Summary
Background
The Cannabis Cautioning Scheme was introduced in NSW in April 2000, creating a formal diversion pathway for adult offenders who meet several eligibility criteria relating to prior offending, cannabis quantity and admission of guilt, among others.
We use a dataset of 38,813 observations involving 27,127 adult offenders proceeded against for a cannabis use/ possession incident between January 2017 and February 2020.
We first explore differences in Aboriginal and non-Aboriginal adults’ eligibility for the Scheme. Then we apply a Kitagawa-Oaxaca-Blinder (KOB) decomposition to a sample of 18,395 observations involving 15,869 adult offenders who met the eligibility criteria for a cannabis caution. This splits the gap in cannabis cautioning rates into components attributable to offender and offence characteristics, and an unexplained component representing any unobserved differences in how similar offenders are treated.
Key findings
There was a 32.2 p.p. difference in cautioning rates between all Aboriginal and non-Aboriginal people charged with cannabis use/possession (11.7% vs 43.9% for Aboriginal and non-Aboriginal people respectively). Eligibility is a major source of this disparity. Around 78% of Aboriginal people proceeded against for a cannabis offence were ineligible to receive a caution compared with 45% of non-Aboriginal people. Considering only eligible offenders, we find a 34.4 p.p. difference in cautioning rates (39.5% for Aboriginal offenders vs 73.9% for non-Aboriginal offenders).
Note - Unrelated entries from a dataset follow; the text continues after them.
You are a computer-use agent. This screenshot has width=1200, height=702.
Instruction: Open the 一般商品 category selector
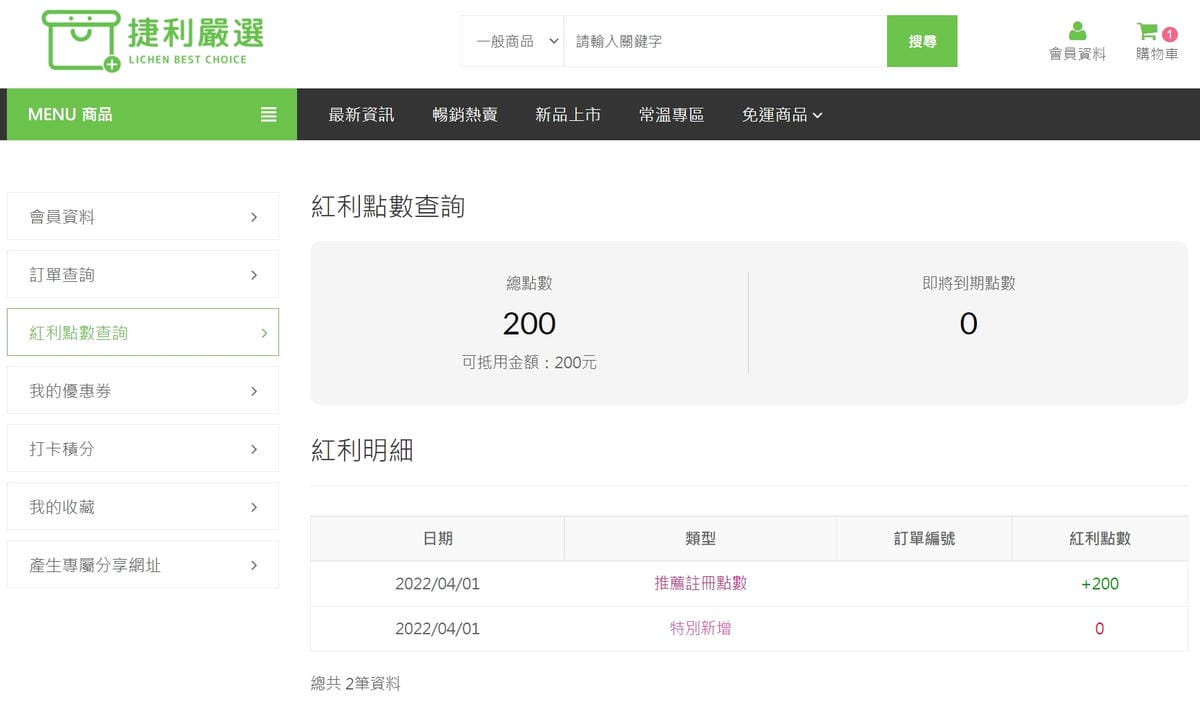point(512,41)
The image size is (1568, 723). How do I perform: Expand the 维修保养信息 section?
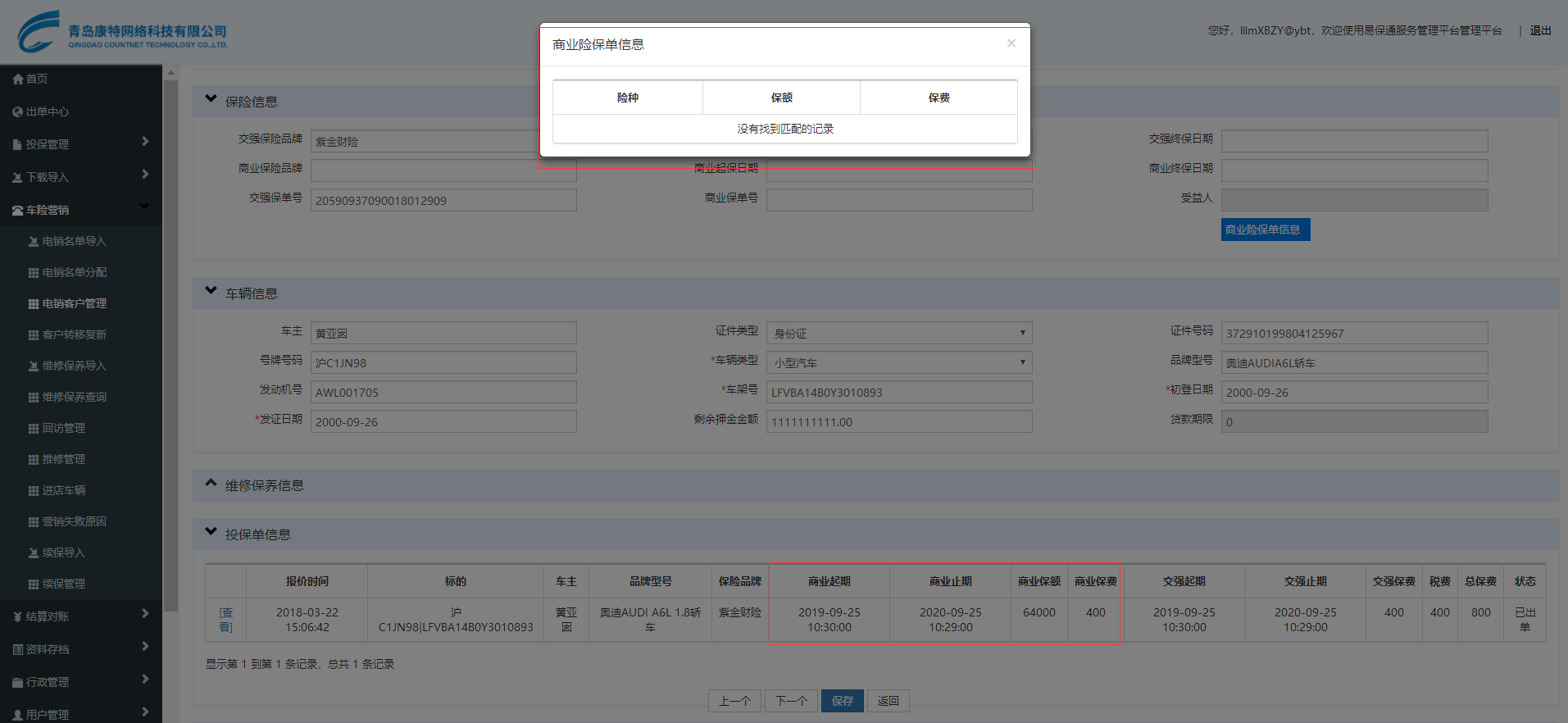tap(211, 484)

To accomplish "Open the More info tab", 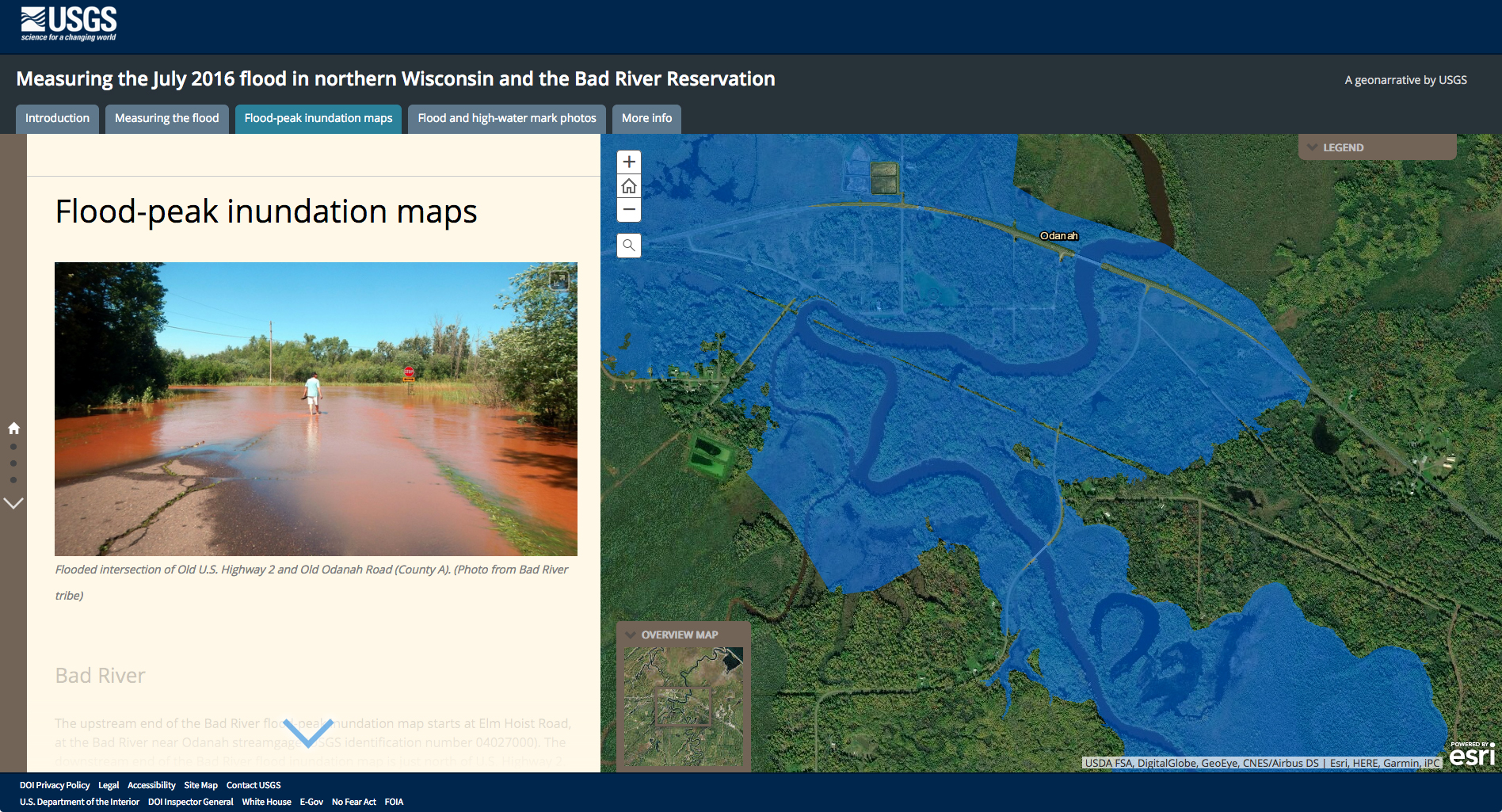I will (646, 118).
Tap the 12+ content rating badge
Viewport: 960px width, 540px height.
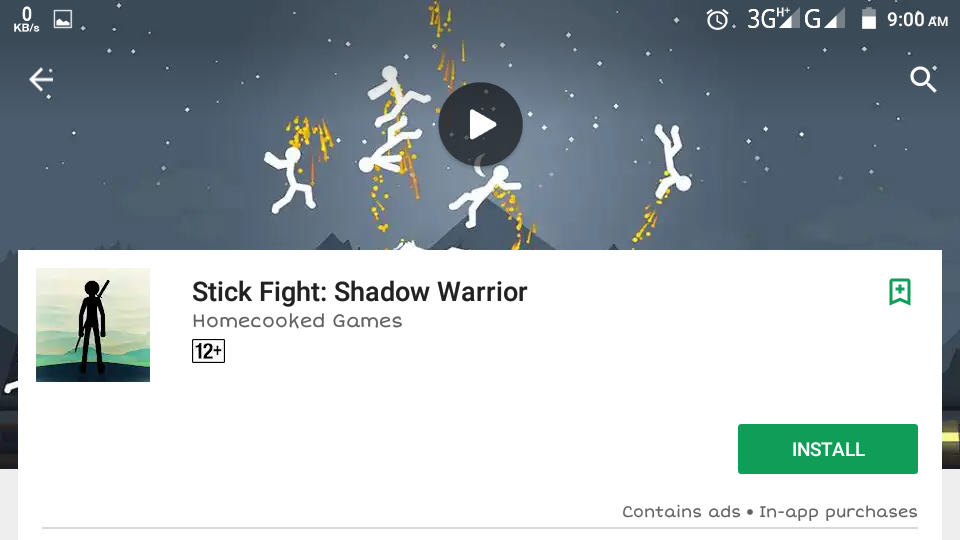tap(208, 351)

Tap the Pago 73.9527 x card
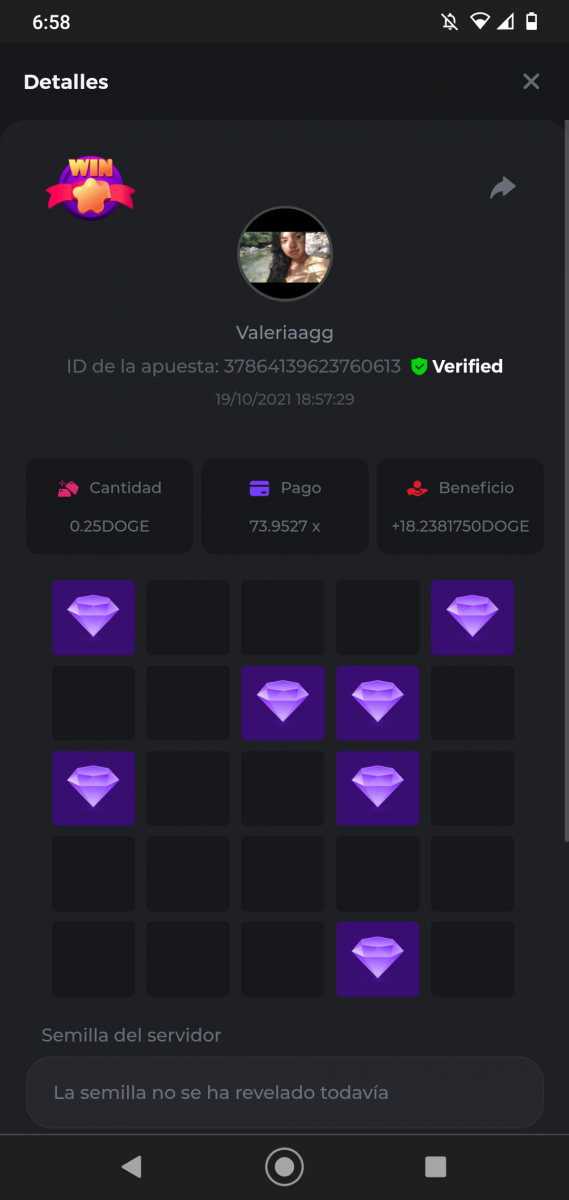[x=285, y=506]

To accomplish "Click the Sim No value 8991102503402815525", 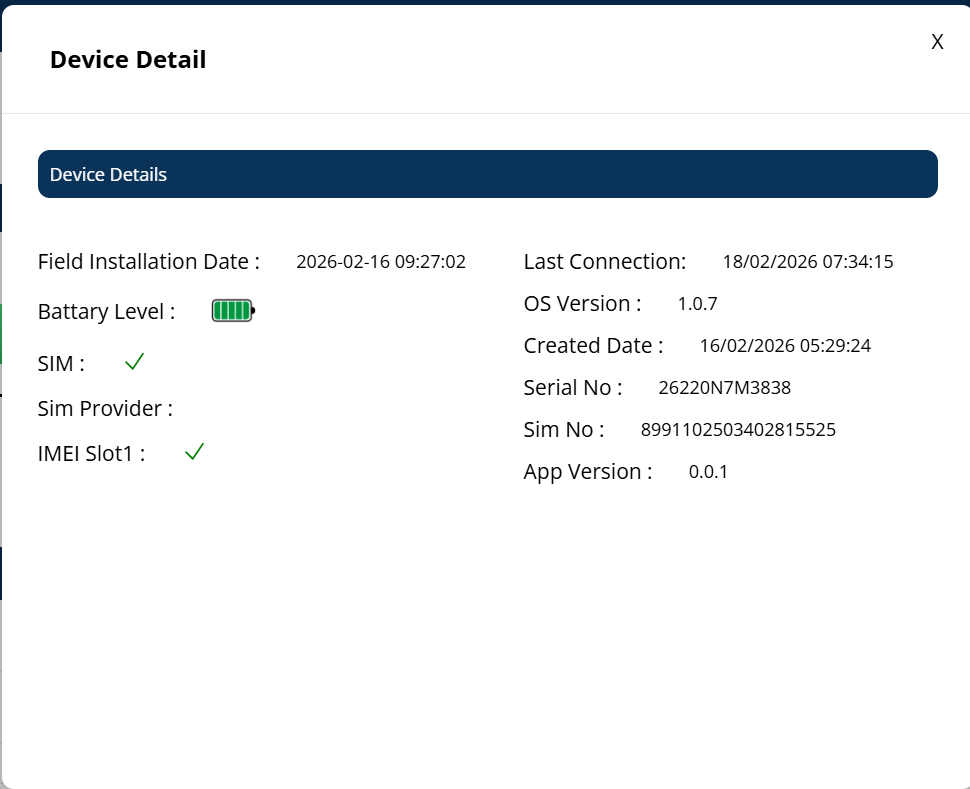I will coord(738,430).
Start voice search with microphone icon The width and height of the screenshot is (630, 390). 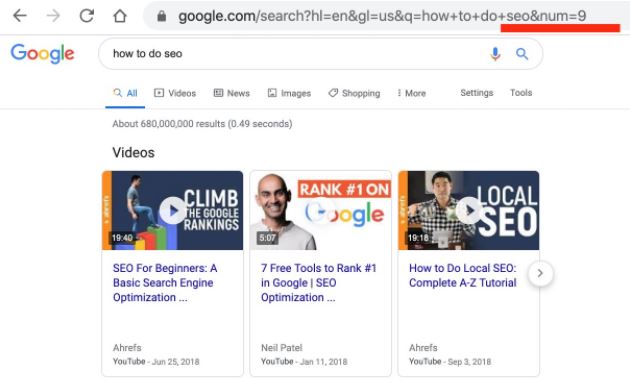point(495,53)
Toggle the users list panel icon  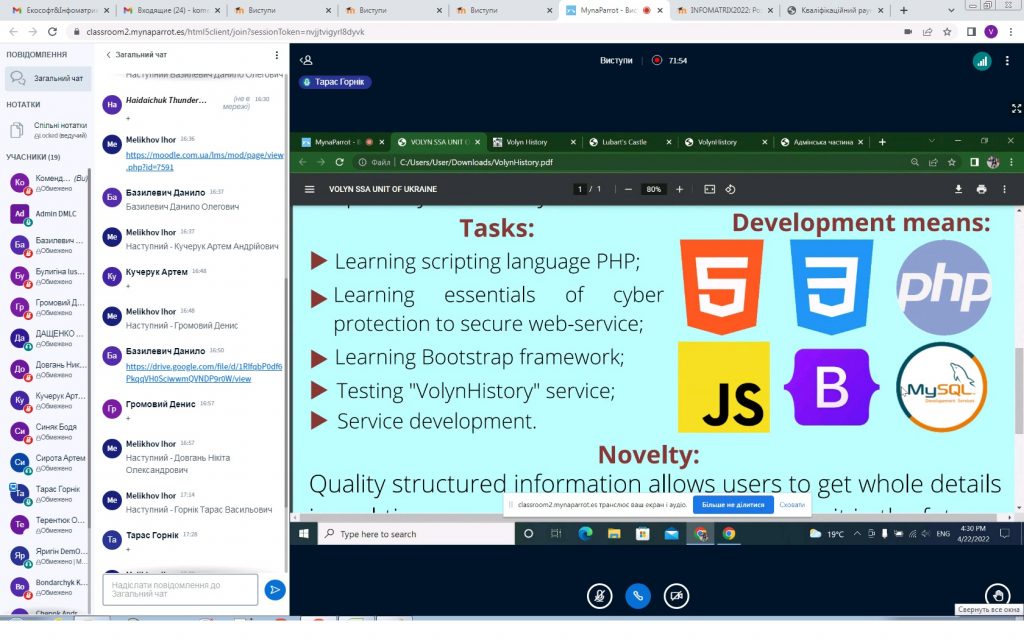[307, 60]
Figure 1 presents our KOB decomposition results, showing the proportion of this disparity between Aboriginal and non-Aboriginal offenders that can be explained by observed factors. We find that the difference in cautioning rates is explained by:
• higher levels of prior offending and imprisonment among Aboriginal offenders (24.5 p.p. or 71% of the disparity);
• police jurisdiction level variation in cautioning rates explain (5 p.p. or 15%); and
• demographics (2 p.p. or 6%).
The remaining 2.9 p.p. (8% of the gap) is unexplained and may arise either because of a difference in how Aboriginal offenders are treated or in other unobserved factors not included in the model.